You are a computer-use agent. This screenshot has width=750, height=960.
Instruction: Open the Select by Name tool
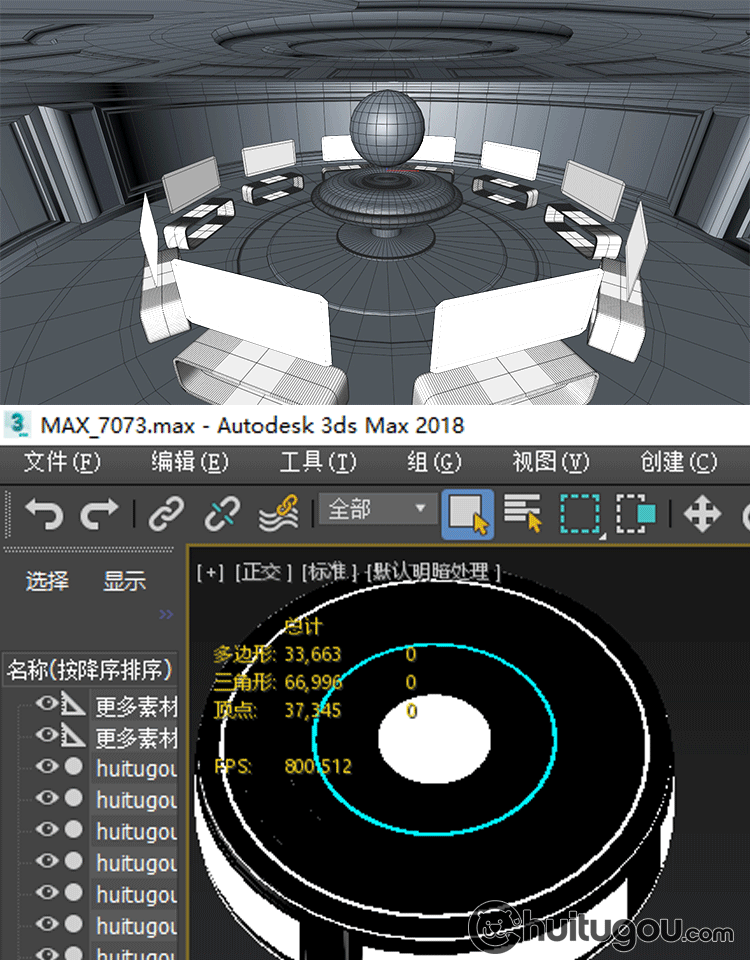(x=522, y=515)
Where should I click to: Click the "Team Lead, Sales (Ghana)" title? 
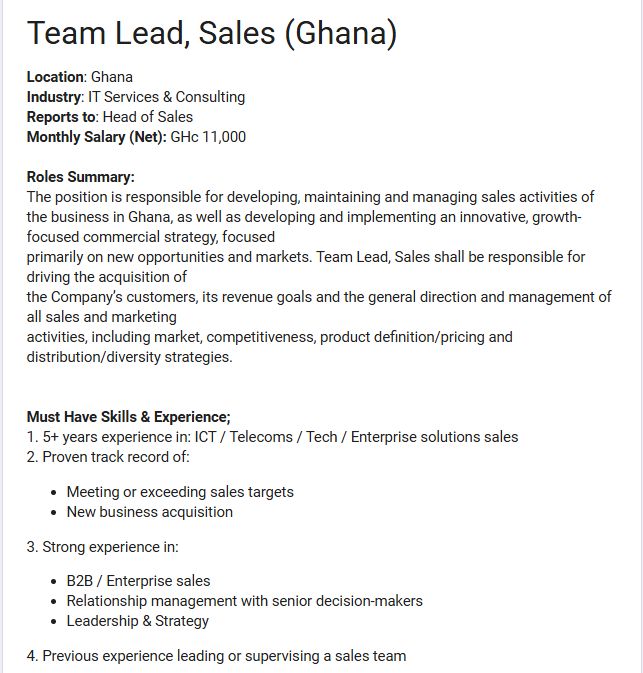pyautogui.click(x=211, y=34)
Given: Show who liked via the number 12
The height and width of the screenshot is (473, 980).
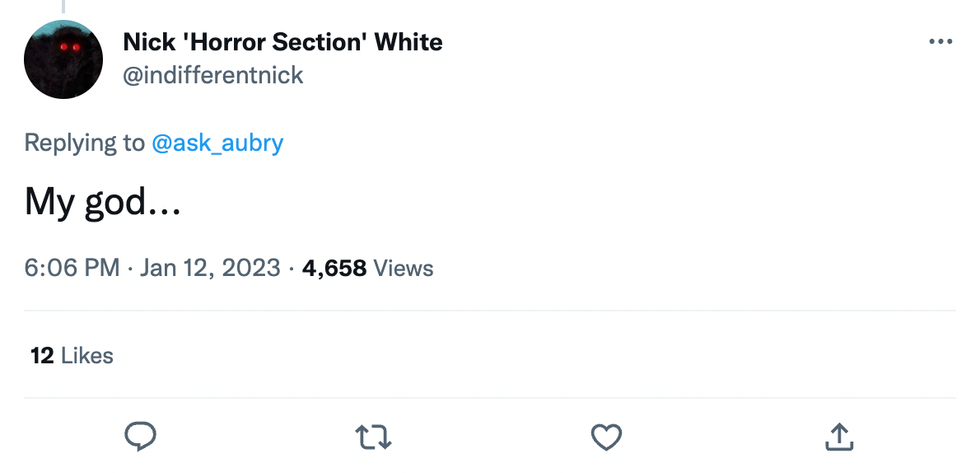Looking at the screenshot, I should pos(42,356).
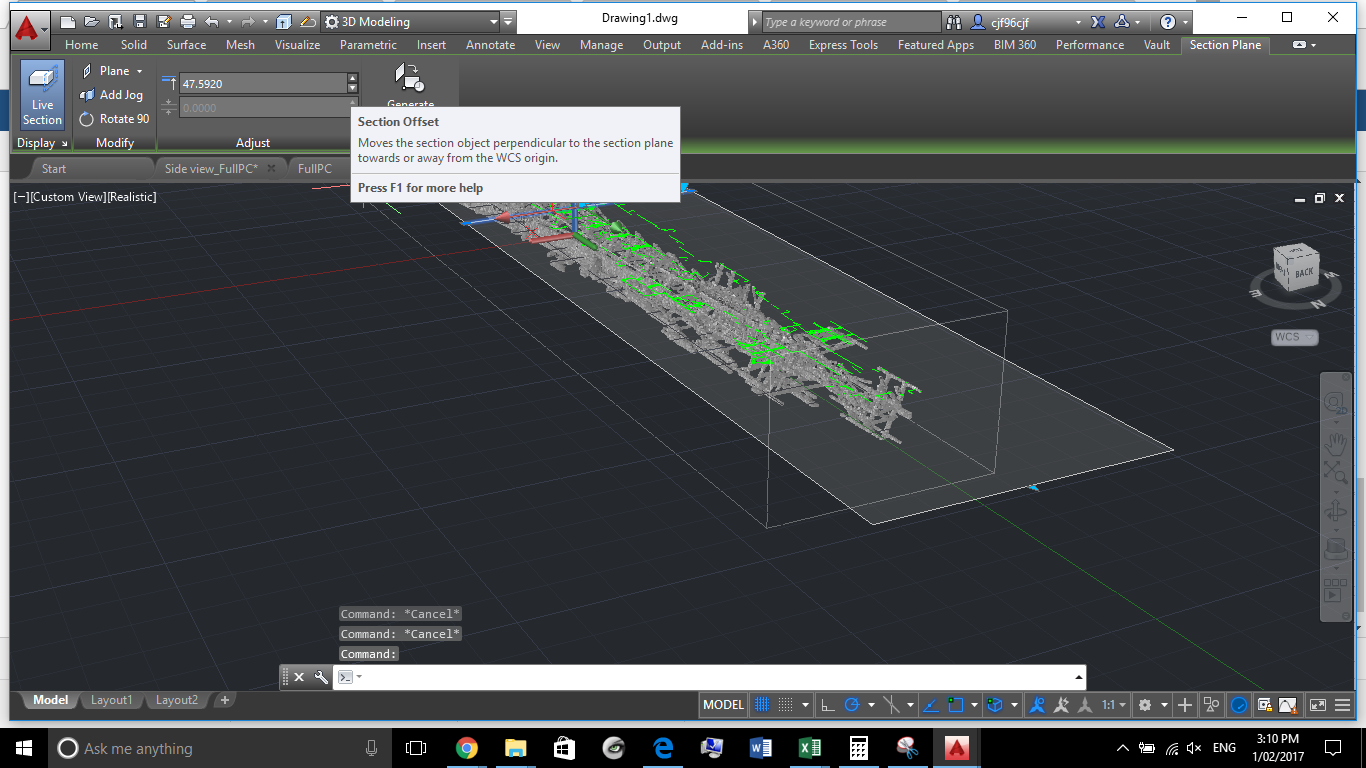Switch to the Layout1 tab
This screenshot has width=1366, height=768.
tap(111, 700)
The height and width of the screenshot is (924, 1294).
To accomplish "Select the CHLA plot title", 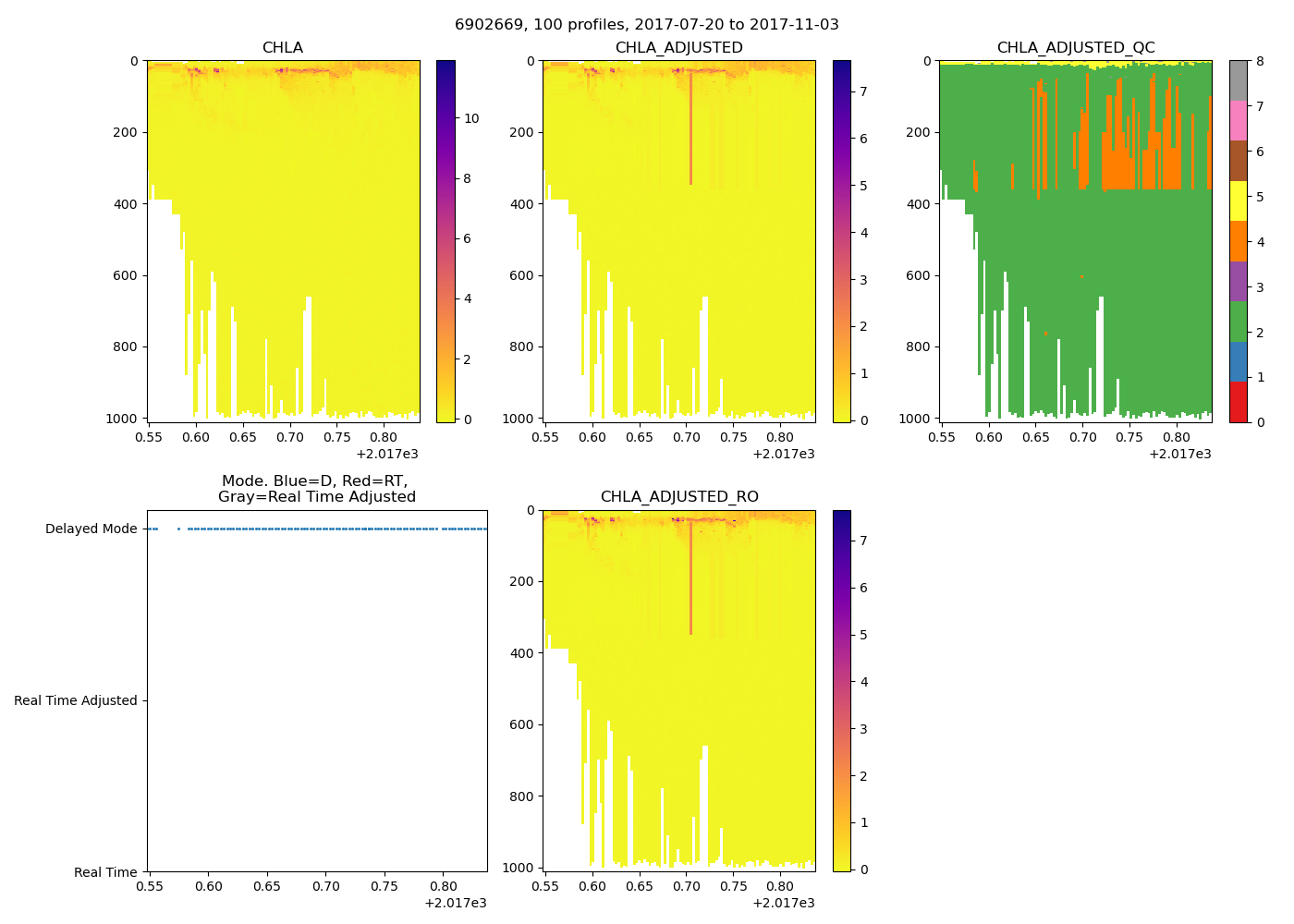I will (282, 48).
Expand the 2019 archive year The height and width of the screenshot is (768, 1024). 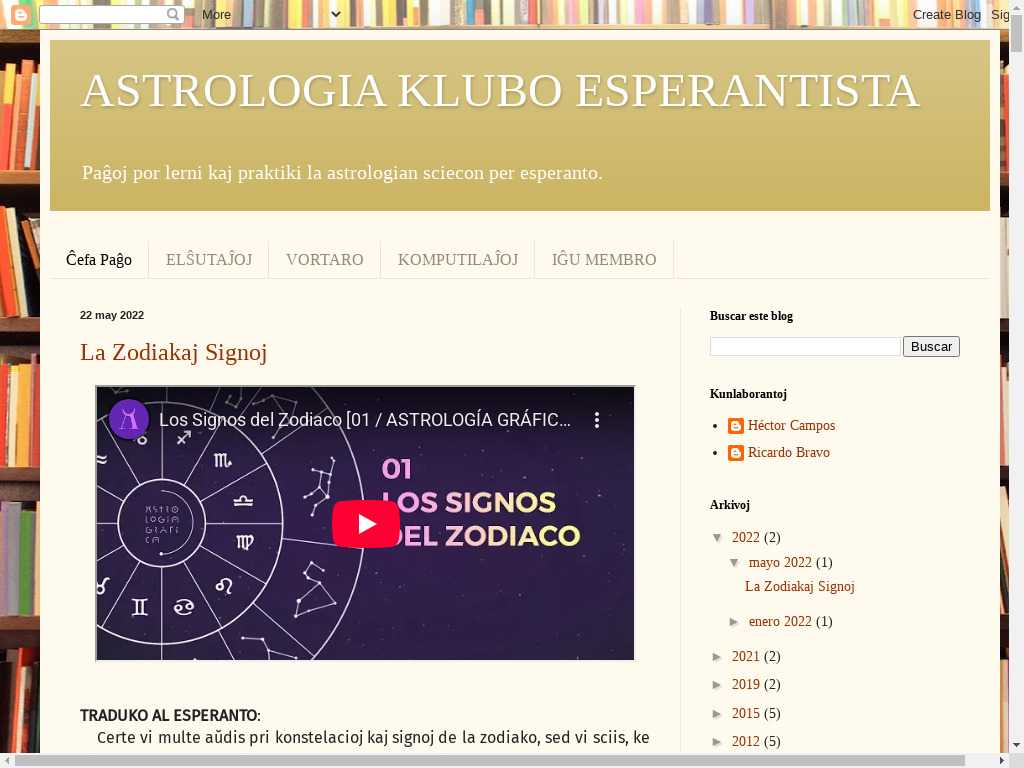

※ ※ ※

> [TASK DESCRIPTION]:
A clean copy is needed of the lines in the listing above from the one with "Instruction: Open the Select by Name tool" through the one with "Given: Show who liked via the number 12", exact in every word and free of pictures.

> [EXERCISE RESULT]:
Instruction: Open the Select by Name tool
(x=522, y=515)
Where should I click to: Click the "Team Lead, Sales (Ghana)" title? 
pyautogui.click(x=211, y=34)
Given: Show who liked via the number 12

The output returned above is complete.